Friday, 5 March 2010
Drawing on Sculpture: Graphic Interventions on the photographic surface.
Extracts from above essay by Jon Wood. Published by Henry Moore Institute/Essays on sculpture.
"The photograph always carries its referent with itself ... it belongs to that class of laminated objects whose leaves cannot be separated without destroying them both" (Roland Barthes, Camera Lucida (1980) London, Vintage, 2000 p.5-6)
"Like Vermeiren, Bernard Meadows turned to drawing on Photographs of his sculpture to recontextualise them within the studio and provide them with different settings. As well as using black pen and ink on his monochrome studio photographs, he would also use white paint to block out the studio background in order to emphasise a sculpture's outline and overall silhouetted image. Black ink and white paint were also used by him repetitively to create and emphasise the internal and external shadows of a sculpture or to exaggerate its highlights where light had caught a work's surface. Meadows, like Henry Moore would often use photography (and also later the photocopier for Meadows) several times within this process of highlighting and shadowing, photographing a photograph that had already been drawn over and then drawing over the reproduction again. ... The surface of the photograph acquires a luminous depth through them, in which different kinds of over-drawing and over-painting can just be discerned, each made at different stages and each sealed intact, as accumulated layers, within the surface of the photograph. Such layering suggests that the beginning and end of a work, explored in this way, is very difficult to define. What is pencil drawing, what photographed line and what photocopies line can be difficult to judge. And each overdrawing leads into another in ways that erase the idea of the original as a meaningful artistic category. Whereas Rodin's over-drawings seem to carry authorial weight, Meadow's accumulated layers of re-workings have the effect of disconnecting the authorial one-to-one relationship between artist and work, blurring the distinctions between the hand-made and the copied."

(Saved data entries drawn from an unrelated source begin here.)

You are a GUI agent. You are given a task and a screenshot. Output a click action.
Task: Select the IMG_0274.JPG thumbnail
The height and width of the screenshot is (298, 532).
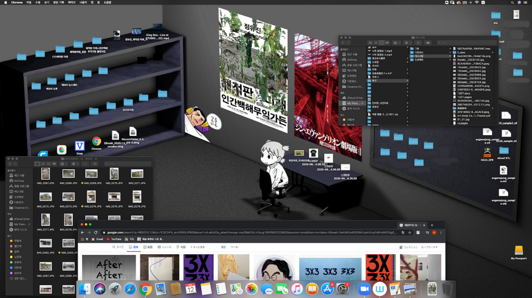coord(91,197)
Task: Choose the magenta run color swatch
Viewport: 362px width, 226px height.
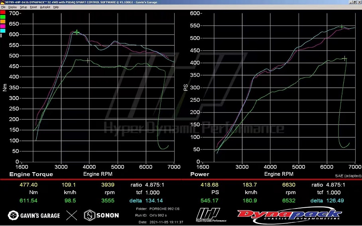Action: [x=3, y=26]
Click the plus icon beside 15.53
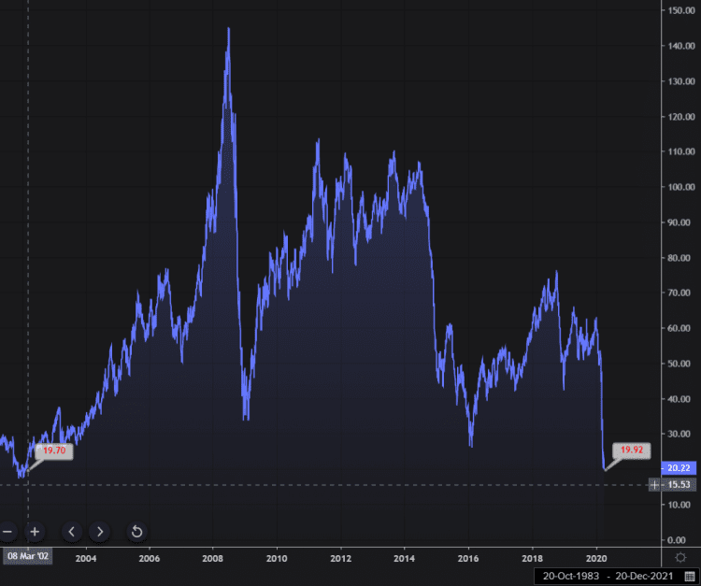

"Didier Vermeiren, who has a collection of historic photographs of sculpture, has been preoccupied with the relationship not only between sculpture and photography, but also between sculpture and the plinth, for many years. When Vermeiren has drawn on photographs of his sculpture he seems to explore both these concerns together on the same sheet. His "Untitled" drawing on photograph with collage of 1997 is a good example of this (Fig.6). In a gesture of multiple staging, Vermeiren provides his sculpture with a new hand-drawn base and, as if to emphasise the surface existaence of this intervention, has both drawn over the edge of the photograph and added some tape to the work and then drawn over that. Such photographs not only explore the relationship between sculpture, photography and plinth, but also the studio as the venue for this relationship. For the studio is where this ensemble was staged, documented and interpreted, and is a venue which in turn becomes part of this photo-drawing's subject."